• **EXCERPT PROVIDED**:
Right, but the reason the Court went from 5–4 to 6–3 is that Justice Ginsburg didn’t in fact retire, and died. So then how do you view her decision not to retire when there was a Democratic President?
I desperately wish that Justice Ginsburg had retired when Barack Obama was President and the Democratic Party controlled the Senate. Her health had not been good at all, and that was known to the world, and of course known to her. I am deeply saddened that she did not.
So you think waiting too long is a fair critique of a Justice?
Look, I think it’s always situational, right? When should Thurgood Marshall have stepped down? He tried really hard to make it through eight years of Reagan and four years of George H. W. Bush, and he just didn’t quite make it. [Marshall retired in 1991 because of health issues.] But should he have stepped down under Carter, almost ten years before he actually passed away? That’s a pretty tough call to make, and it is not at all clear that he should have done.
He was in his seventies, not his eighties, in the Carter years, right?
Yeah, there was a big difference of age. But, yes, I think if there’s a Justice who cares about his or her legacy, and recognizes the possibility that that legacy could be disastrously undercut if he or she did not step down, it’s sensible for the Justice to take that into account and to step down. I have a pragmatist view of it.
I’m curious about this idea, which you’ve been circling in your answers, of viewing the Supreme Court as a political institution. I understand why in theory perhaps its not being a political institution would be a valuable thing for our country. But it seems clear to me that it is a political institution and that denying that reality seems to get us not necessarily in a better place. Do you agree?
I would like to draw a sharp distinction between the Supreme Court as a political institution and the Supreme Court as a partisan institution. Hard cases that come in front of the Supreme Court, whether they’re constitutional or statutory, involve subtle judgments about how to interpret the Constitution and how to interpret the laws, and those inevitably implicate deeply held political beliefs. When the Supreme Court decides those close cases, politics unquestionably come into its decision-making process, and, in that sense, the Supreme Court is a political institution. Look, the Justices are appointed by the Presidents of different parties and confirmed by the Senate, so therefore the Justices are appointed through a political process, and, in that sense also, the Supreme Court is a political institution.

• **STORED DATA**:
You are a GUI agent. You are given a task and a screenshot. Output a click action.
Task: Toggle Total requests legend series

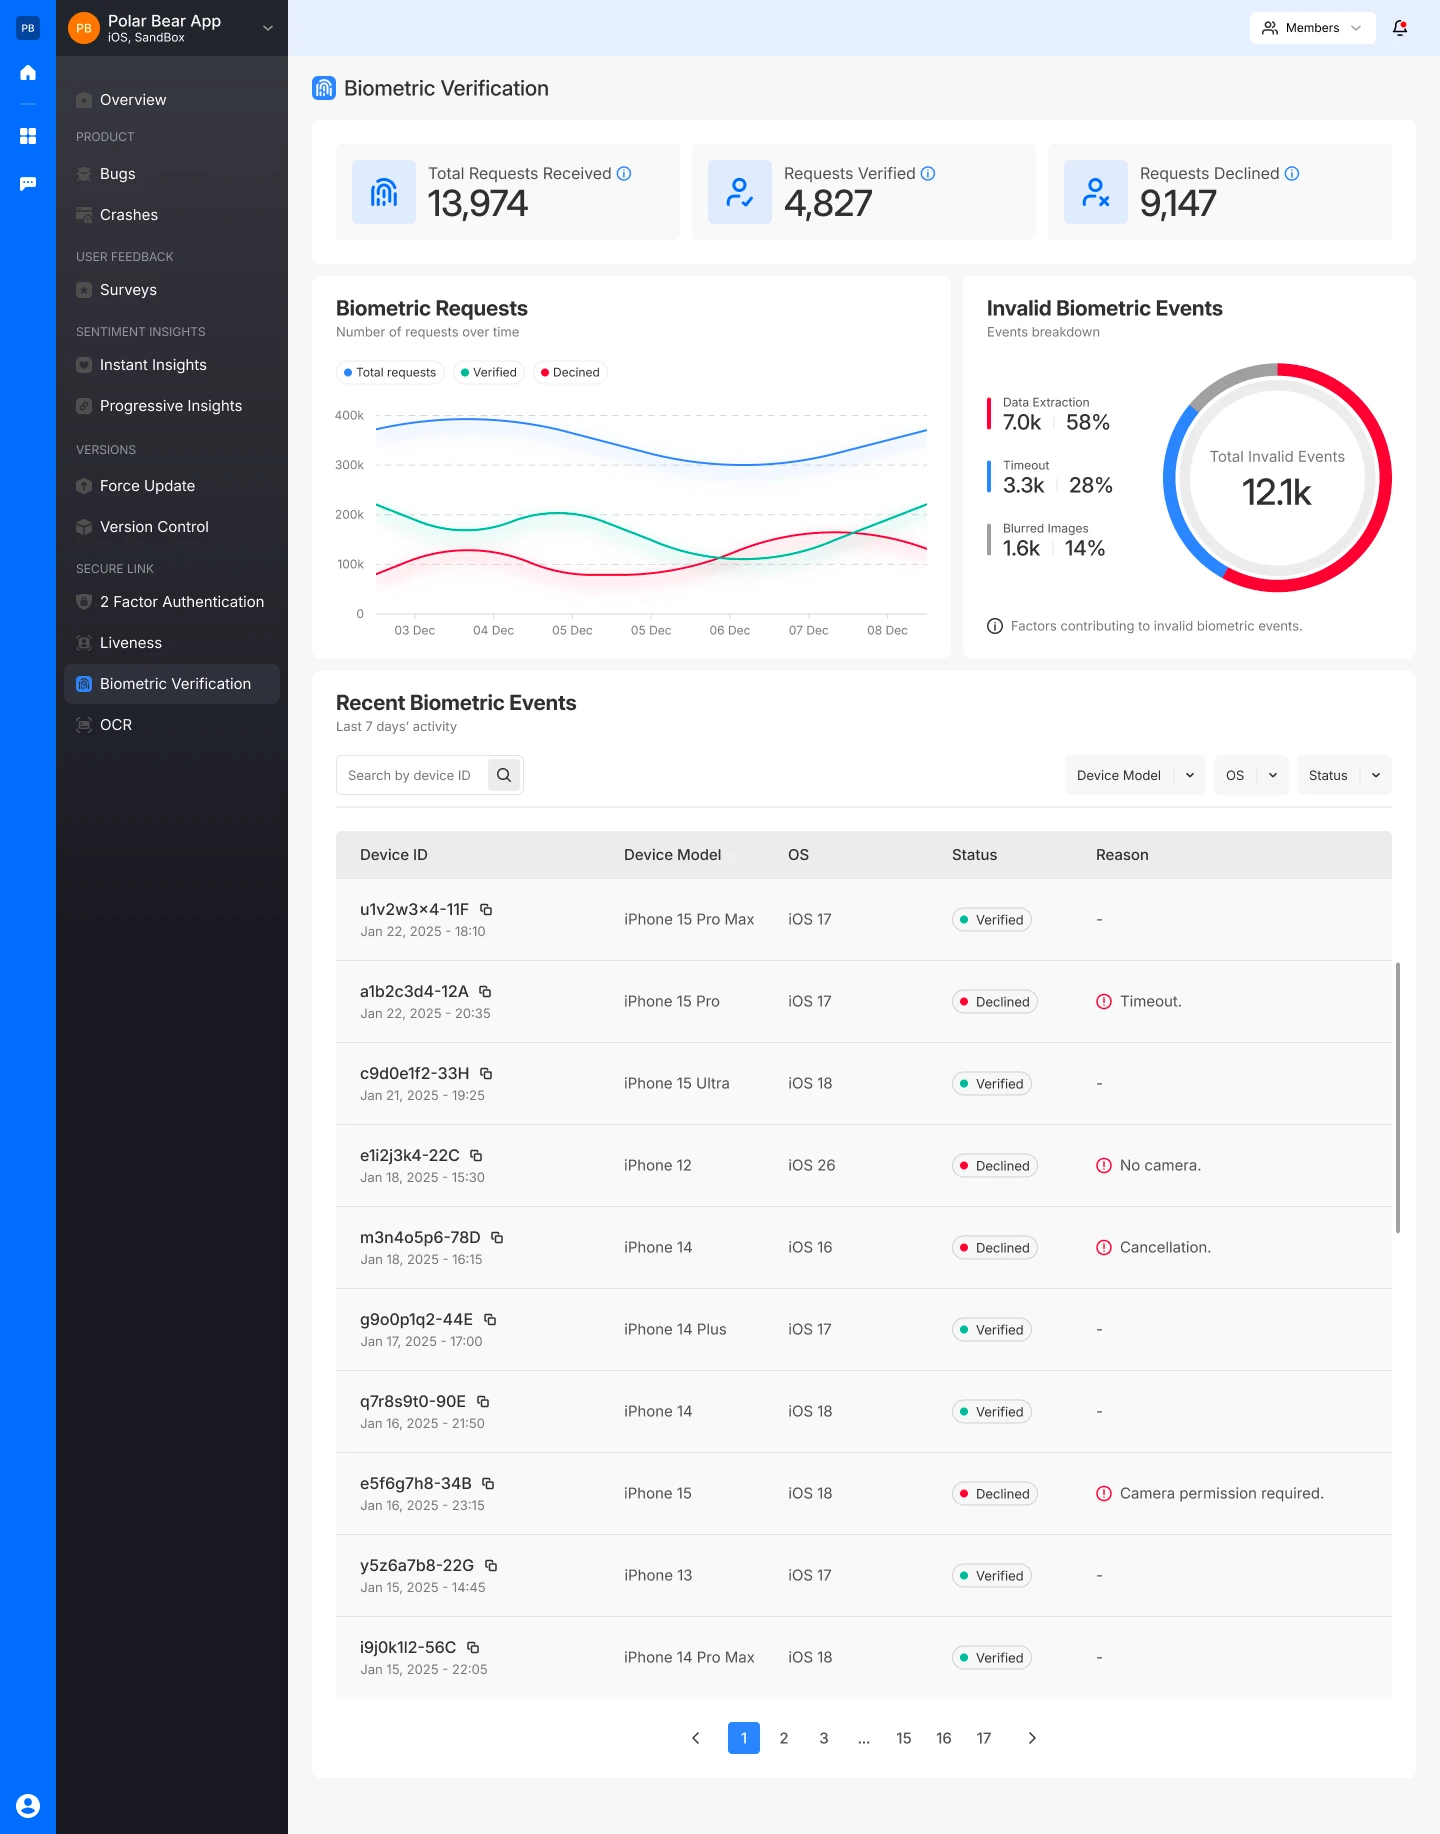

• **EXERCISE INSTRUCTIONS**:
Reproduce the interview excerpt on Supreme Court retirements word for word, from beginning to end.

• **TASK RESPONSE**:
Right, but the reason the Court went from 5–4 to 6–3 is that Justice Ginsburg didn’t in fact retire, and died. So then how do you view her decision not to retire when there was a Democratic President?
I desperately wish that Justice Ginsburg had retired when Barack Obama was President and the Democratic Party controlled the Senate. Her health had not been good at all, and that was known to the world, and of course known to her. I am deeply saddened that she did not.
So you think waiting too long is a fair critique of a Justice?
Look, I think it’s always situational, right? When should Thurgood Marshall have stepped down? He tried really hard to make it through eight years of Reagan and four years of George H. W. Bush, and he just didn’t quite make it. [Marshall retired in 1991 because of health issues.] But should he have stepped down under Carter, almost ten years before he actually passed away? That’s a pretty tough call to make, and it is not at all clear that he should have done.
He was in his seventies, not his eighties, in the Carter years, right?
Yeah, there was a big difference of age. But, yes, I think if there’s a Justice who cares about his or her legacy, and recognizes the possibility that that legacy could be disastrously undercut if he or she did not step down, it’s sensible for the Justice to take that into account and to step down. I have a pragmatist view of it.
I’m curious about this idea, which you’ve been circling in your answers, of viewing the Supreme Court as a political institution. I understand why in theory perhaps its not being a political institution would be a valuable thing for our country. But it seems clear to me that it is a political institution and that denying that reality seems to get us not necessarily in a better place. Do you agree?
I would like to draw a sharp distinction between the Supreme Court as a political institution and the Supreme Court as a partisan institution. Hard cases that come in front of the Supreme Court, whether they’re constitutional or statutory, involve subtle judgments about how to interpret the Constitution and how to interpret the laws, and those inevitably implicate deeply held political beliefs. When the Supreme Court decides those close cases, politics unquestionably come into its decision-making process, and, in that sense, the Supreme Court is a political institution. Look, the Justices are appointed by the Presidents of different parties and confirmed by the Senate, so therefore the Justices are appointed through a political process, and, in that sense also, the Supreme Court is a political institution.